L’obiettivo di Cappato è fare in modo che chiunque lo voglia possa uccidersi o essere ucciso a prescindere dallo stato o dall’entità della malattia, e anzi anche a prescindere dall’esistenza stessa di una malattia. È il cosiddetto “diritto assoluto di morire” come, quando e perché si preferisce. Se, per qualsiasi motivo, io non voglio più vivere, lo Stato deve garantirmi il diritto di uccidermi o di essere ucciso in modo “degno”, cioè secondo certi protocolli medico-sanitari.

Se vincerà la “cultura dello scarto”, la mentalità eutanasica si trasformerà in un vero e proprio buco nero capace di divorare ogni forma di sofferenza, depressione o ‘stanchezza’ di vivere. Per non parlare di chi userà il suicidio assistito o l’eutanasia per terminare una vita considerata ‘fallita’ dal punto di vista affettivo, familiare, lavorativo, economico…

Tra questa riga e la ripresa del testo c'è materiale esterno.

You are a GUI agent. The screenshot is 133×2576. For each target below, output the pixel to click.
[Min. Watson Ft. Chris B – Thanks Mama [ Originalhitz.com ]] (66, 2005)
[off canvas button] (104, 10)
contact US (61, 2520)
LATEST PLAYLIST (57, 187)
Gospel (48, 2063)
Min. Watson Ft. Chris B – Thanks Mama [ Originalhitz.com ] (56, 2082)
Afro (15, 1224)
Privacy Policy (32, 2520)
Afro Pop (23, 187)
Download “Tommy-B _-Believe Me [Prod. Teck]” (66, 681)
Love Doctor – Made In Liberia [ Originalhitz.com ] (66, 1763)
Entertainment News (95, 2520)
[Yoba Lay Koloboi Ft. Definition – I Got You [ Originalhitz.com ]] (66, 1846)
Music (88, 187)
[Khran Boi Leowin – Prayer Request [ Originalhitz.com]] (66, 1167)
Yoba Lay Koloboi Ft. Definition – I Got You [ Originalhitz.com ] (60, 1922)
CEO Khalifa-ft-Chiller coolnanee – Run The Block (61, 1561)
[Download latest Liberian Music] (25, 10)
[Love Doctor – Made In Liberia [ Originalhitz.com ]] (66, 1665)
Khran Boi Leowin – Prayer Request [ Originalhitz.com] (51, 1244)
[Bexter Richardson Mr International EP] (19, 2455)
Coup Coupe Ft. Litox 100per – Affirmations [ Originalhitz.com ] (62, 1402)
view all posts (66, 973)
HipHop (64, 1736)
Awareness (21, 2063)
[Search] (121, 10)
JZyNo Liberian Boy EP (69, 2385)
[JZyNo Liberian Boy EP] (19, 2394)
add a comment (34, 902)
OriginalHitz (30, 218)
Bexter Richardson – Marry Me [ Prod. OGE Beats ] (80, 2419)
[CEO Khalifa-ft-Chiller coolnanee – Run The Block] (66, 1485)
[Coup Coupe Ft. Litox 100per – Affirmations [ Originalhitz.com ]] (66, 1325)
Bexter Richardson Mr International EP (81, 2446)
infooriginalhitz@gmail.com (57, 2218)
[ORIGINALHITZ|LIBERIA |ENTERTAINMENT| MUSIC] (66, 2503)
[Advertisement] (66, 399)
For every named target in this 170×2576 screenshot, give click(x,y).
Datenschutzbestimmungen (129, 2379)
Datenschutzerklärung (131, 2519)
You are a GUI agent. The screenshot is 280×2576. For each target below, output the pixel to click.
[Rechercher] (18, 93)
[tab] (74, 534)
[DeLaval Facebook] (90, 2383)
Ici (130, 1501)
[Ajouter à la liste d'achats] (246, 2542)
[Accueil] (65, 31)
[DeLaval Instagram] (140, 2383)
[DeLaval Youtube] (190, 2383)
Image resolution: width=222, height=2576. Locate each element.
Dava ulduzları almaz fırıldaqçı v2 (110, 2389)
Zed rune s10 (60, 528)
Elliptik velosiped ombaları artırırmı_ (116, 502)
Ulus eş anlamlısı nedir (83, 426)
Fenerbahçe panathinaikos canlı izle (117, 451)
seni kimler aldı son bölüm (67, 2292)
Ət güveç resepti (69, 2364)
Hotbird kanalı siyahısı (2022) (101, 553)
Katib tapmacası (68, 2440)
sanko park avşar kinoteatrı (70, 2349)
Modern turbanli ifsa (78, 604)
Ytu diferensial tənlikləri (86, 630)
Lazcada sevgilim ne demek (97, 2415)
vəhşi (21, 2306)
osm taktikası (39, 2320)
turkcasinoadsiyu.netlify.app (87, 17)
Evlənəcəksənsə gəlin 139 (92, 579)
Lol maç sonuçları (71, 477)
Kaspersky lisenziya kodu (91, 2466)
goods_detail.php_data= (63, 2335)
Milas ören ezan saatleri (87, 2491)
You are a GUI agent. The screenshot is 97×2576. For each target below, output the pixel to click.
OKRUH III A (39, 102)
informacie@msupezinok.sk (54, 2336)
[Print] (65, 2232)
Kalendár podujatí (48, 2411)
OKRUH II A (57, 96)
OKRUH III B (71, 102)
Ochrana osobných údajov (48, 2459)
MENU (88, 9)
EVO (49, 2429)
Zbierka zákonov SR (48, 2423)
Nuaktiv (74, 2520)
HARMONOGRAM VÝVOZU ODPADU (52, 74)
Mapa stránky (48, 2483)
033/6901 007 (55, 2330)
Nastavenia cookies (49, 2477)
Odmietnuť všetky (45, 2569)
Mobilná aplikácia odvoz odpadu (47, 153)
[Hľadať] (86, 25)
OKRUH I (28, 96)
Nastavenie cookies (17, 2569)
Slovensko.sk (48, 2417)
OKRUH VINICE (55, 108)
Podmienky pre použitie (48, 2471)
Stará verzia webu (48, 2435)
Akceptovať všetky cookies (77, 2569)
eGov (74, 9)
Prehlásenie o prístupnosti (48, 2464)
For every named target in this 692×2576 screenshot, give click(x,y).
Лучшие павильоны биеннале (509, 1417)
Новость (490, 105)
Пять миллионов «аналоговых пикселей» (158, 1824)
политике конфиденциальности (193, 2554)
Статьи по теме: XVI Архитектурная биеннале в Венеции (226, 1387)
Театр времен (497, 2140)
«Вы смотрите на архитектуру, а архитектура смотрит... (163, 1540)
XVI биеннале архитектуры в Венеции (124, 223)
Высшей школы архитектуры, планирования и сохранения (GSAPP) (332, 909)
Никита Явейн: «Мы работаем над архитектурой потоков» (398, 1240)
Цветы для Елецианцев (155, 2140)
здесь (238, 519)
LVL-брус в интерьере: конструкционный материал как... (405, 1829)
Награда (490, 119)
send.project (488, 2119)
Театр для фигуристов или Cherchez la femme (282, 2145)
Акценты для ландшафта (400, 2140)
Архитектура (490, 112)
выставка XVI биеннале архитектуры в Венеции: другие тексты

Quello in corso è uno scontro di civiltà. Da una parte la civiltà dell’amore, della vita, della solidarietà, dell’accoglienza e dell’accompagnamento della persona anche nella sofferenza. Dall’altra la civiltà del cinismo, dello scarto, della morte, della soppressione brutale di una vita umana, della falsa “pietà” e di una falsa “dignità”.

Questo è il momento di essere certi da che parte stare. Noi non abbiamo alcun dubbio. Dalla parte della Vita, sempre e comunque.